What ai-transport adds
The feature adds validation and operational conventions:
- well-known AI event names
- bounded
extras.ai.transportandextras.ai.codec - anti-spoof checks for
*-client-idheaders - stream lifecycle tracking and active-stream limits
- append rollup as WebSocket egress optimization
- orphan stream cancellation
- conformance, benchmark, load, and chaos suites
The formal wire reference is AI Transport wire protocol.
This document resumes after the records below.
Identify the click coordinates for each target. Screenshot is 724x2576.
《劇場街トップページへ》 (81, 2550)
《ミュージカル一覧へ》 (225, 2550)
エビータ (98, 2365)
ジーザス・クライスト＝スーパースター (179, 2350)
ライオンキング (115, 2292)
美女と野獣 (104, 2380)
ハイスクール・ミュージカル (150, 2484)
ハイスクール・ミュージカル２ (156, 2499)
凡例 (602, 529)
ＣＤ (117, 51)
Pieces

The provider integration guide is AI Transport providers.
Minimal server route
import { streamText } from "ai";
import { createServerTransport } from "@sockudo/ai-transport/vercel";
export async function runTurn({ body, sockudo }) {
const transport = createServerTransport({
client: sockudo,
channelName: body.channelName,
});
const turn = transport.newTurn({
turnId: body.turnId,
invocationId: body.invocationId,
inputEventId: body.inputEventId,
clientId: body.clientId,
});
await turn.start();
const result = streamText({
model: "openai/gpt-5-mini",
prompt: body.prompt,
abortSignal: turn.abortSignal,
});
await turn.streamResponse(result.toUIMessageStream());
await turn.end("complete");
transport.close();
}Minimal client
import Sockudo from "@sockudo/client";
import { Chat } from "@ai-sdk/vue";
import { provideChatTransport } from "@sockudo/ai-transport/vercel/vue";
const client = new Sockudo("app-key", {
wsHost: "realtime.example.com",
forceTLS: true,
protocolVersion: 2,
channelAuthorization: { endpoint: "/api/sockudo/channel-auth" },
});
const channelName = "private-ai:user-42:sess-01J";
const provider = provideChatTransport({
api: "/api/chat",
channelName,
client,
clientId: "user-42",
});
const chat = new Chat({
id: channelName,
transport: provider.chatTransport.value,
});
await chat.sendMessage({ text: "Investigate the last failed deploy." });Session channel model
Use channel names that encode tenant/user/session ownership in your backend, for example:
private-ai:tenant-7:user-42:sess-01J...
presence-ai:tenant-7:sess-01J...Clients should never assert client_id or tenant identity in message bodies. Derive channel access
from signed auth or capability-token claims, then scope subscribe, publish, history,
message_append_own, and related capabilities to the exact channel or a narrow wildcard.
Compatibility
AI Transport is V2-only. V1 connections can still coexist on the same server, but they do not see V2 extras, mutable-message fields, recovery frames, annotations, or AI validation semantics.